La transaction entre le procureur et la défense a été bouclée en cinq mois. Arrêté au Niger dans la nuit du 9 au 10 octobre 2014 alors qu’il se trouvait à bord d’un convoi de six véhicules transportant quelques 1000 tonnes d’armements depuis le sud libyen, puis déféré à la CPI un an plus tard, « il a dès le début voulu plaider coupable » avait expliqué son avocat Mohamed Aouini. En février 2016, défense et procureur finissent par passer un accord, selon lequel le procureur s’engage à requérir d’une peine compris entre 9 et 11 ans de prison. Mais les juges n’y sont pas tenus et la sentence maximale prévue par les textes est de 30 ans. Parmi les circonstances atténuantes, ils sont tenus de prendre en compte l’éventuelle coopération de l’accusé.

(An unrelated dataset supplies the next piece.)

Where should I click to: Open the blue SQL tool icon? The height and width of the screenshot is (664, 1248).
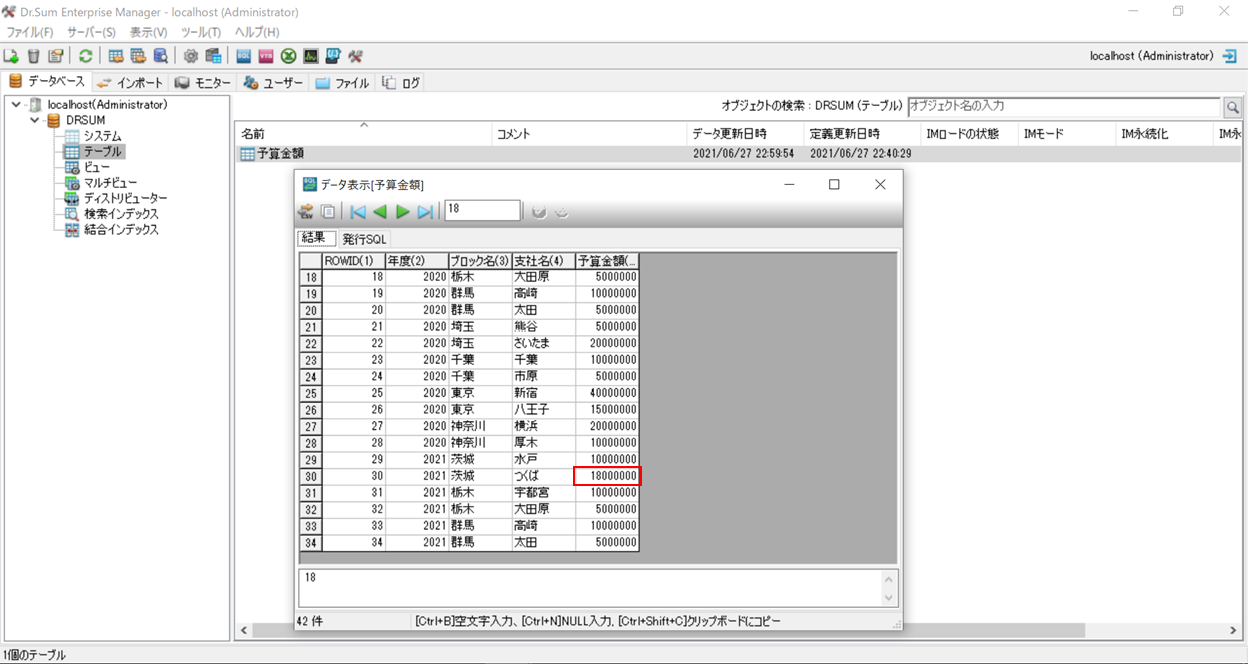tap(244, 56)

Mais la partie publique de l’accord ne dit rien de cette coopération. Alors que la procureure poursuit toujours ses enquêtes sur les crimes commis au Mali depuis janvier 2012, cet ex membre d’Ansar Dine pourrait s’avérer un témoin essentiel. Sur ses alliés d’hier, Ahmed Al Mahdi n’a eu qu’une seule phrase, laconique. En 2012, « j’ai été influencé par des personnes déviantes d’Al Qaïda et d’Ansar Dine », a-t-il dit aux trois juges.

Du « menu fretin » ?

Au regard des charges portées par l’accusation, et parce qu’il n’a jamais été un leader, Ahmed Al Madhi ne semble pas un bien « gros poisson ». Du « menu fretin », regrettait même un éditorialiste de Bamako. L’accusé n’est certes pas un chef islamiste, mais il était membre d’Ansar Dine et d’après le dossier du procureur, aurait, à partir de septembre 2012, participé à de nombreuses réunions impliquant des chefs des groupes armés à l’époque où ces maîtres du nord rêvaient encore d’étendre leur conquête jusqu’au sud du Mali. Ahmed Al Mahdi n’est pas poursuivi pour les attaques qui en auraient découlé, pas plus pour les viols et les persécutions commis à Tombouctou. Plusieurs organisations maliennes des droits de l’homme, ainsi que la FIDH, regrettent des accusations trop partielles. En mars 2015, elles ont porté plainte devant la justice malienne, mais l’enquête est quasiment au point mort.

« Tombouctou défigurée »

Dans le prétoire, Fatou Bensouda a donc tenté, à l’ouverture du procès, de souligner toute l’importance de ce procès que l’Unesco avait largement appelé de ses vœux. « La période présente est marquée d’une rage destructrice » de personnes qui veulent « éradiquer toute représentation du monde différente de la leur », a-t-elle ainsi déclarée, rappelant les destructions de Palmyre en Syrie. De Tombouctou, la procureure gambienne a décrit une ville « défigurée au point que les populations meurtries ont été atteintes au plus profond de leur âme ». Une ville qui a eu « un rôle essentiel dans l’expansion de l’Islam en Afrique ». Depuis la fuite des djihadistes en janvier 2013, face aux soldats français de l’opération Serval, les Mausolées ont été reconstruits à l’identique, mais la « restauration » du patrimoine « ne lui redonne jamais sa valeur intrinsèque » a néanmoins déploré Fatou Bensouda. Dans le prétoire, la procureure se bat pour démontrer avec force de l’importance de ce procès. « La culture est ce que nous sommes. Nos ancêtres ont créé des peintures, des sculptures, des mosquées, des temples et d’autres formes de biens culturels », dit-elle. « Ce patrimoine culturel façonne l’esprit et l’identité de notre propre génération et des générations à venir. Il constitue, avec le temps, l’archétype de la mémoire sociale qui permet aux individus de se construire et de grandir ». Le procès devrait se poursuivre jusqu’à la fin de la semaine, puis les juges se retireront pour délibérer.